# British HND Engineering Diploma



## faylim (Nov 22, 2011)

Hi,

Does any one knows what is the value of the British Higher National Diploma in Engineering with the Professional Registration as Incorporated Engineer I.Eng. under the licensed of Engineering Council (U.K) in Canada. Do I still need that Canadian experiences to get a job in the field of engineering as a Technologist?

PLEASE HELP.

Thank you


----------



## Lindavid6 (Nov 7, 2010)

Unfortunately the designation I.Eng holds no weight here and is not understood, the only UK designation that is recognised is Chartered Engineer. Whilst immigration recognises the HND qualification most employers here don't.

As for obtaining a job as a technologist what is your exact field of engineering, employers here do place a lot of weight on Canadian Experience, which is always a problem for a new immigrant here. The other problem you will have is that you cannot even apply for CET or RET with the provincial technologists body until you get Canadian experience which is a chicken and egg situation. The rules are slightly different in each province as well, and Engineers Canada (the equivalent of the the Engineering Council) have no power over the provincial bodies.


----------



## faylim (Nov 22, 2011)

Thank you for your excellent response, which I highly appreciated.
My field o engineering is Mechanical & Production.
This is an excellent site for immigrants to explore and seek helps.


----------

◆ ◆ ◆ ◆ ◆

** Instruction **
Answer these questions on the forum thread about the British HND engineering diploma:
1. Which UK designation does the reply say is recognized in Canada?
2. What does the reply say you need before you can apply for CET or RET with the provincial technologists body?
3. What field of engineering does faylim give in the later post?

** The data **
◆ ◆ ◆ ◆ ◆

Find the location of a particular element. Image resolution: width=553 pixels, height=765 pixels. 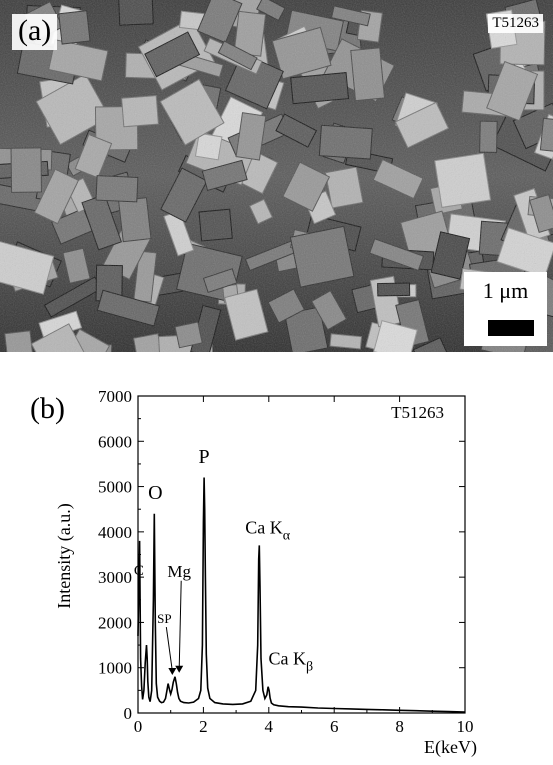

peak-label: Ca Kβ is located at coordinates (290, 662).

◆ ◆ ◆ ◆ ◆

** Answer space **
1. Chartered Engineer.
2. Canadian experience.
3. Mechanical & Production.